North African country Algeria is shutting off internet access across the country to rein in rampant cheating on national exams during certain times this week.

Both mobile and wired internet connections will go dark for an hour after the beginning of national high school graduation exams, the BBC reports. The outages will continue throughout the exam season, which began yesterday and lasts until June 25.

Facebook is also be blocked throughout Algeria for the entire duration of the exam period, Education Minister Nouria Benghabrit told Annahar newspaper, according to the BBC. Benghabrit added that, while the measure was not optimal, “We should not passively stand in front of such a possible leak”.
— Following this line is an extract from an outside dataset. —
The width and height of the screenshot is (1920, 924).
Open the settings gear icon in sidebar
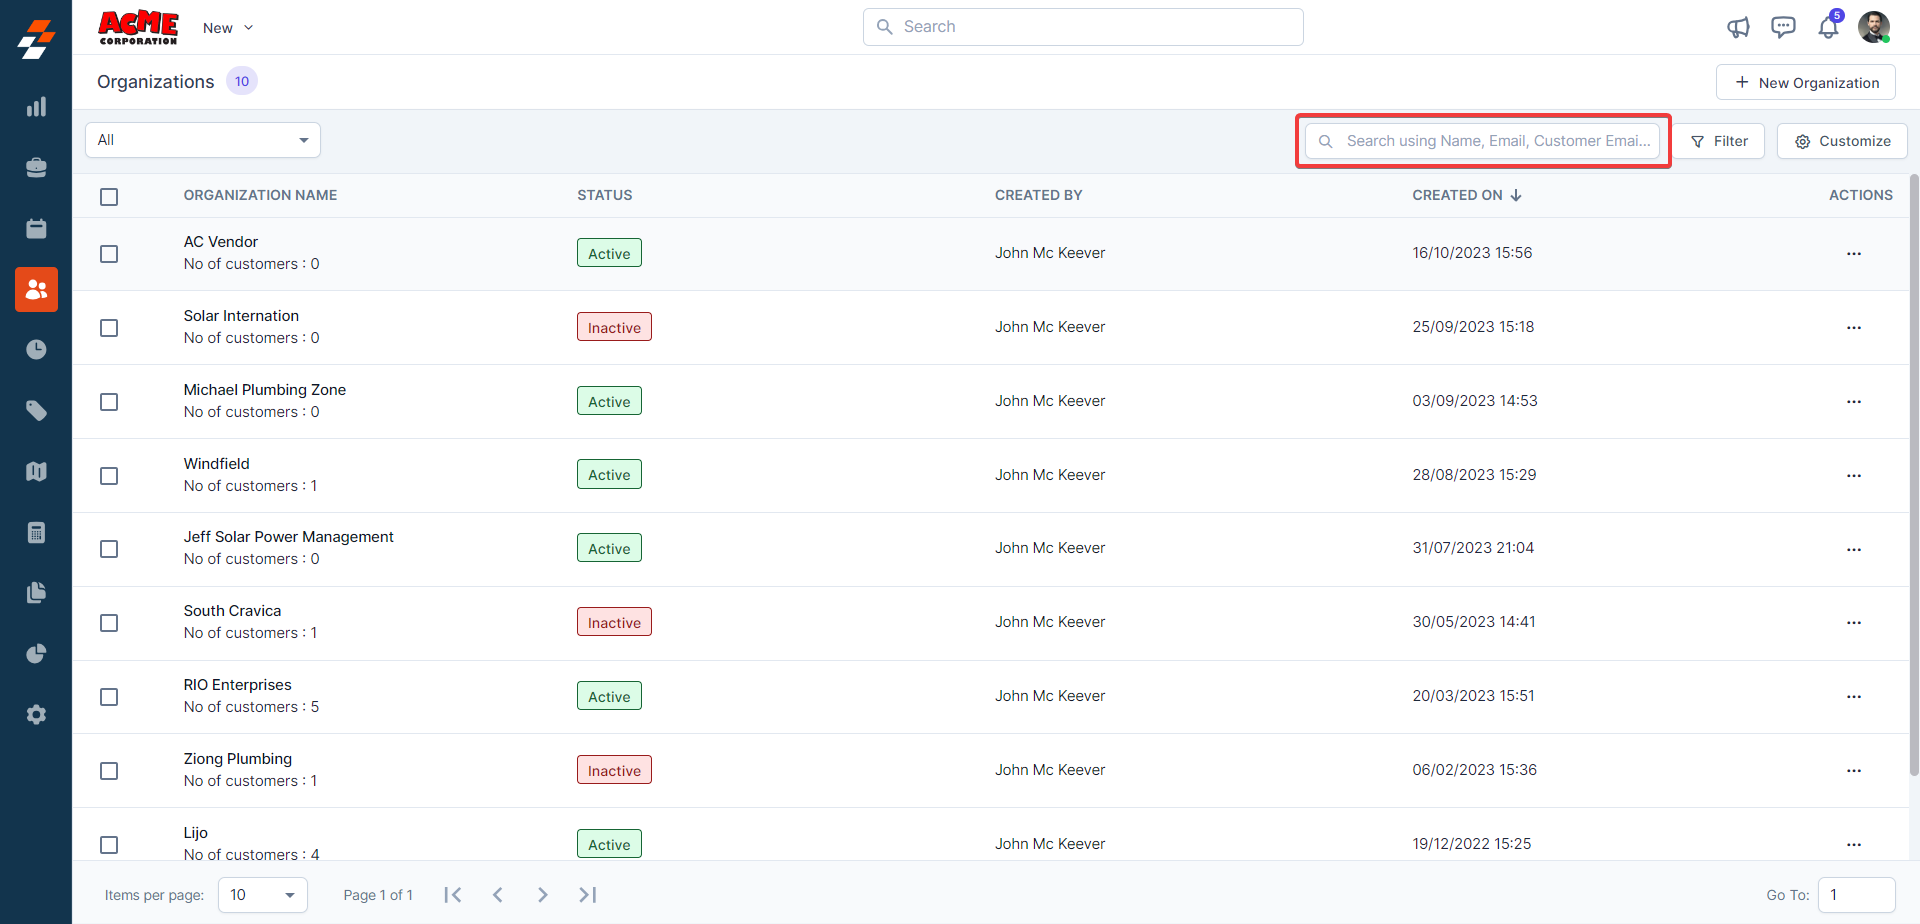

Surveillance cameras and devices to jam mobile phones have also been installed at printing presses that publish the exam, Benghabrit said, in an effort to keep the test under wraps until it hits students’ desks.

Over 700,000 Algerian students are appearing for their high school diploma exams over the next week, with results expected the following month. The clampdown this year follows reports of widespread cheating in 2016, when test questions were published online, forcing more than half a million students to retake the exam a week later. Subsequent efforts to restrict social media access through internet service providers proved insufficient, according to the BBC.

Algeria isn’t the only country to turn off the digital taps in an effort to curb cheating. Ethiopia undertook a similar measure last year after activists published the university entrance exam online in 2016, according to the Guardian, while Iraq shut off internet access for a few hours in 2015 and 2016 to coincide with sixth-grade national exams.

Uzbekistan also blocked mobile internet and SMS services in 2016 during university entrance exams. “We have run out of mini-phones, use your head to take your exam,” said ads posted in an electronics market in the Uzbek capital Tashkent at the time, according to Radio Free Europe | Radio Liberty.

This news article is prepared with inputs from BBC and Time.